━━━━━ Records for this task

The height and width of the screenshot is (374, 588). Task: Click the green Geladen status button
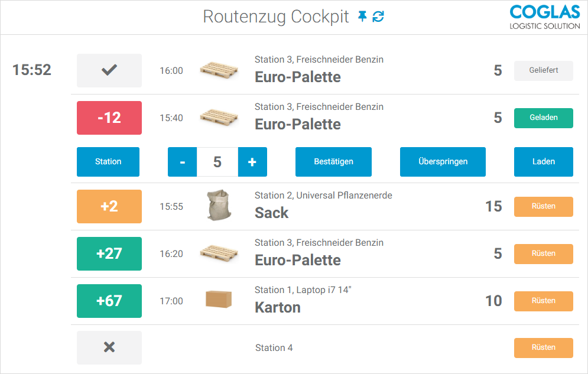(543, 118)
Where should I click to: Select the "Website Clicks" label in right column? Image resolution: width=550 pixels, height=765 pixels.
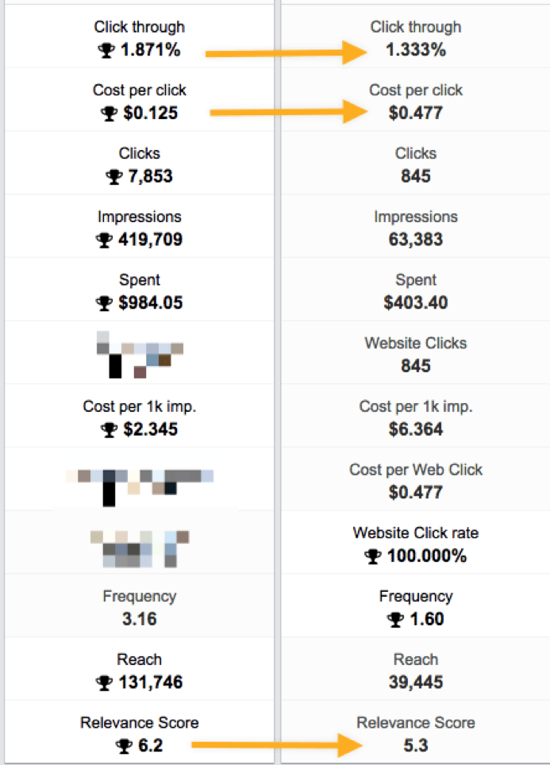click(416, 344)
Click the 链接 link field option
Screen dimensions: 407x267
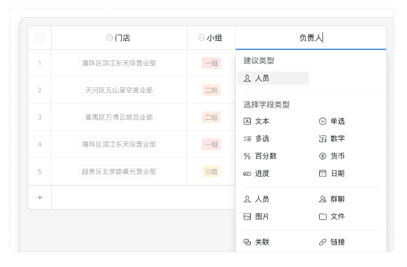click(x=331, y=242)
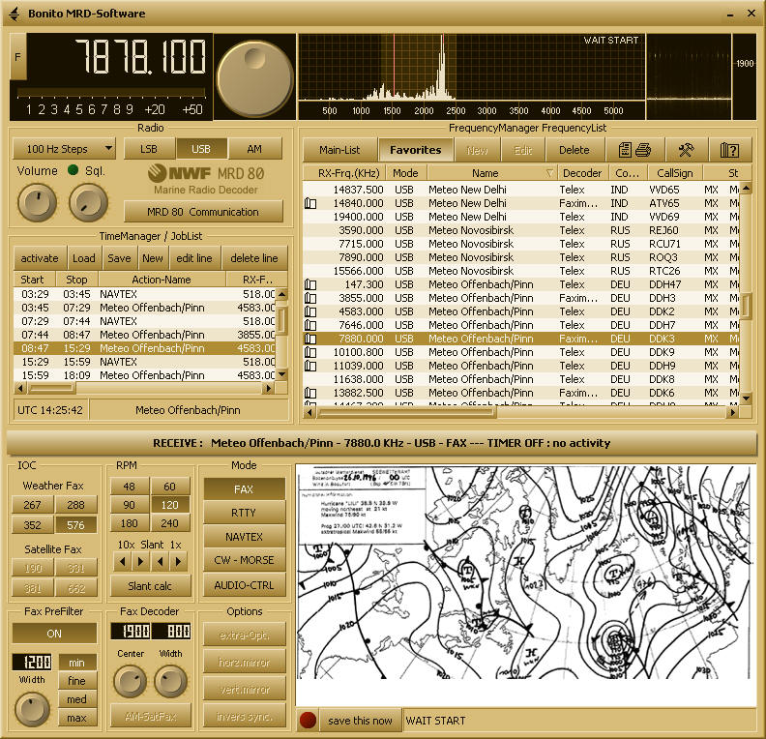Click the large round tuning knob
The height and width of the screenshot is (739, 766).
coord(254,78)
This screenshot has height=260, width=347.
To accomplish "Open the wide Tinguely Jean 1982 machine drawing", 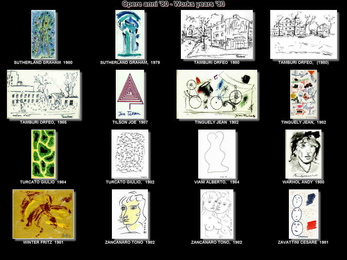I will [216, 94].
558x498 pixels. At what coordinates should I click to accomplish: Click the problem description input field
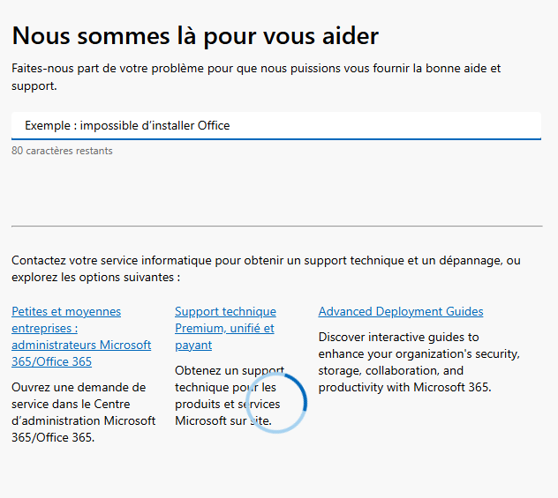pos(275,125)
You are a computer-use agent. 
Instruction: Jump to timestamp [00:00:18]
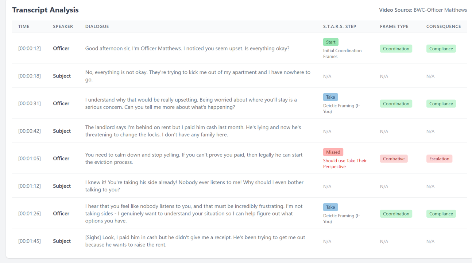click(x=30, y=76)
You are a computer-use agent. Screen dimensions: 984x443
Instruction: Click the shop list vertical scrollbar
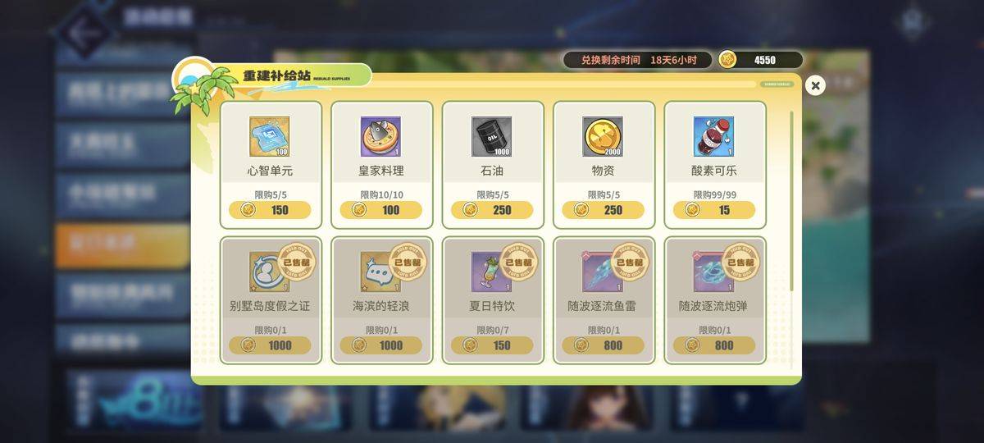791,201
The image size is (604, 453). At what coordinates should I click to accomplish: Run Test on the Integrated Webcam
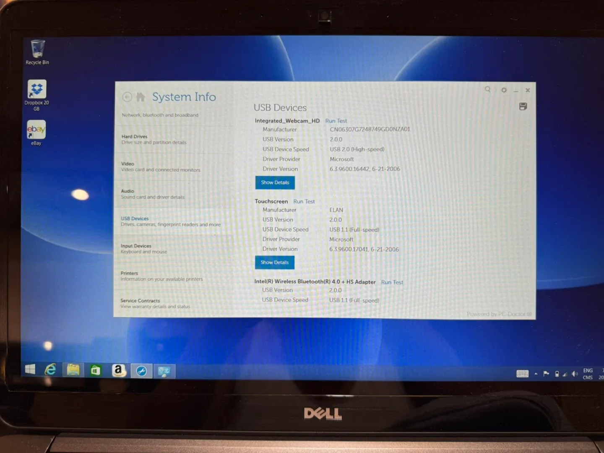coord(336,121)
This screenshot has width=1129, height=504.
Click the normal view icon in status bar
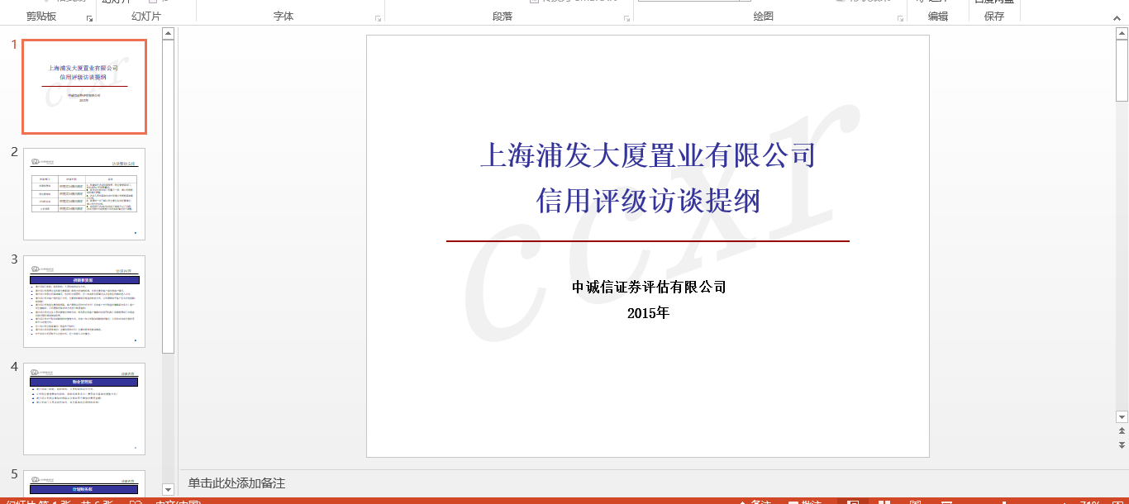tap(853, 502)
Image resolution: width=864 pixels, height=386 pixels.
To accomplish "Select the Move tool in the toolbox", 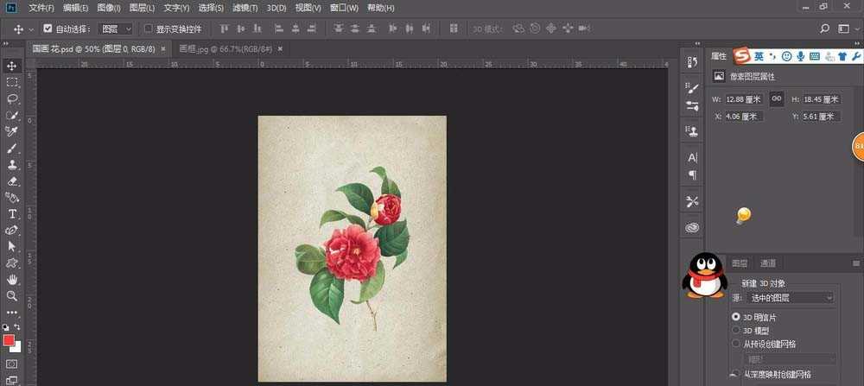I will click(12, 66).
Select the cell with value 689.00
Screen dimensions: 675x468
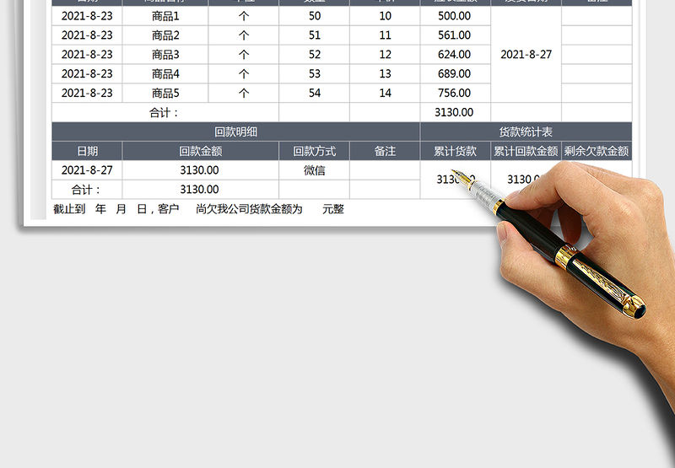(x=455, y=74)
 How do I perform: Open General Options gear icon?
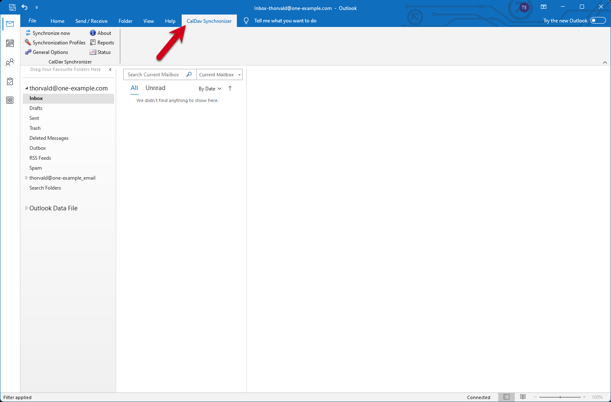tap(28, 52)
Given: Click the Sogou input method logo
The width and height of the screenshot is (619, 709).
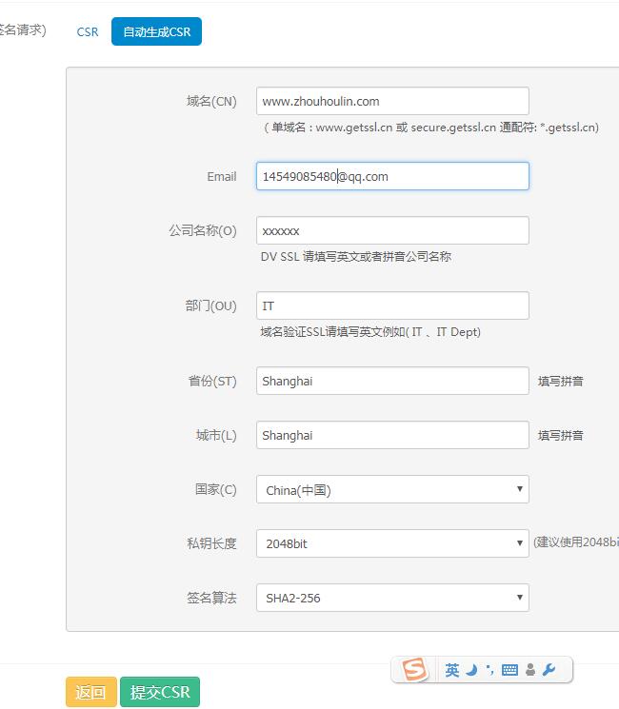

━━━━━━━━━━

What is needed: Note how many lines of the material hold the word "computer", then state that number alone.

Task output: 2